[Cllr Miles Parkinson OBE, Leader of Hyndburn Council]
Prudent management of finances is enabling Hyndburn Borough Council to ride out cost increases caused by global inflationary pressures in new budget proposal
Hyndburn Council are proposing to commit once again to a 0% council tax increase for 2023/4, helping to protect households during these difficult and uncertain times caused by the cost-of-living crisis. Hyndburn has been able to do this due to strong management of finances over the past two decades, with a further six-figure underspend forecast by the end of the financial year.
The budget proposals for 2023/2024 will go to full council for approval, which takes place on Thursday 23 February at 7pm inside the Council Chambers, Accrington Town Hall.
Cllr Miles Parkinson OBE, Leader of Hyndburn Council, said:
“This proposed budget for 23/24 illustrates the remarkable position we are in. Not only does it highlight the incoming millions we have secured, in excess of £50 million, it illustrates the success we have found with strong partnership working. Through working collaboratively with business leaders and the MP, combined with strong financial management over decades we have positioned Hyndburn well for the future.
“This future growth and prosperity will transform Hyndburn and perfectly leads us on to celebrations for not only the King’s coronation this year, but Hyndburn’s golden celebrations the following year. In 2024 Hyndburn will be 50 years old and I am pleased to confirm will be starting those celebrations with an unprecedented amount of funding.”
The latest forecast revenue budget spend to the end of the financial year in March 2023 is £12.18m, compared to a budget of £12.33m.
Cllr Joyce Plummer, Portfolio Holder for Resources, said:
“We are delighted to be able to propose to freeze our portion of the council tax bill – a remarkable feat in the current climate.
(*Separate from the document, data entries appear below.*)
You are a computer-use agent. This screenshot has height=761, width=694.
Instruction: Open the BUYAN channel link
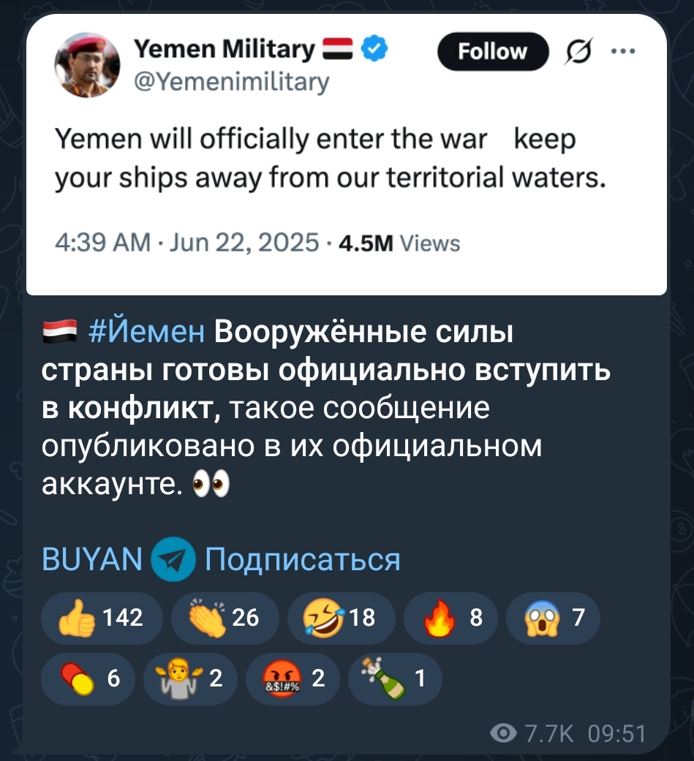click(x=92, y=560)
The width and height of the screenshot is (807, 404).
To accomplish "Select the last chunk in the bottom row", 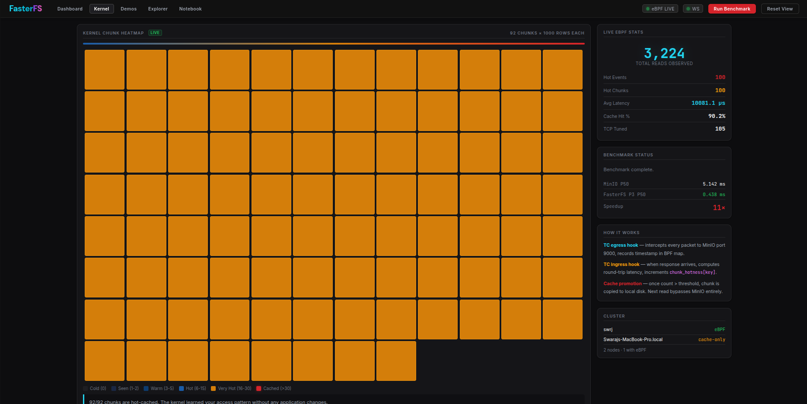I will point(396,361).
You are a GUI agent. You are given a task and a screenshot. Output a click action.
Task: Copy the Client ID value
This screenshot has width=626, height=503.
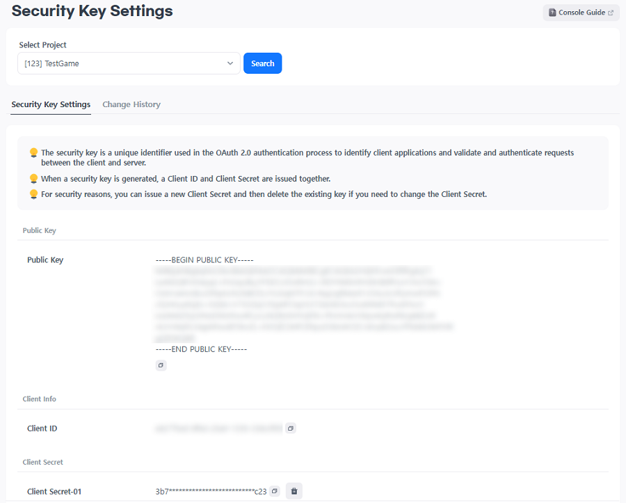(291, 429)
We are acutely aware that times are tough for many of our residents due to inflation and rocketing energy prices.”
Forecast savings on borrowing and leasing costs in the proposed budget have brought in £301,000, added to £200,000 of additional treasury investment income from utilising new investment funds and the rise in interest rates available. These have contributed to a predicted underspend for the year in excess of £0.5m for Non-Service items.
The Parks & Cemetery Service is forecasting an underspend of £114,000, due to additional income and staffing savings. Service expenditure on Leisure is also predicting an underspend of £125,000 through reduced management fees.
The Council is, however, facing a period of inflationary pressure, particularly in relation to energy and fuel costs. The national pay award for local government employees is also yet to be settled.
Cllr Parkinson OBE continued:
“We at Hyndburn continue to strive to keep household bills low thanks to sound management and leadership of the Council. We have delivered for our residents in hard times through Covid, and now are supporting them through the cost of living crisis.”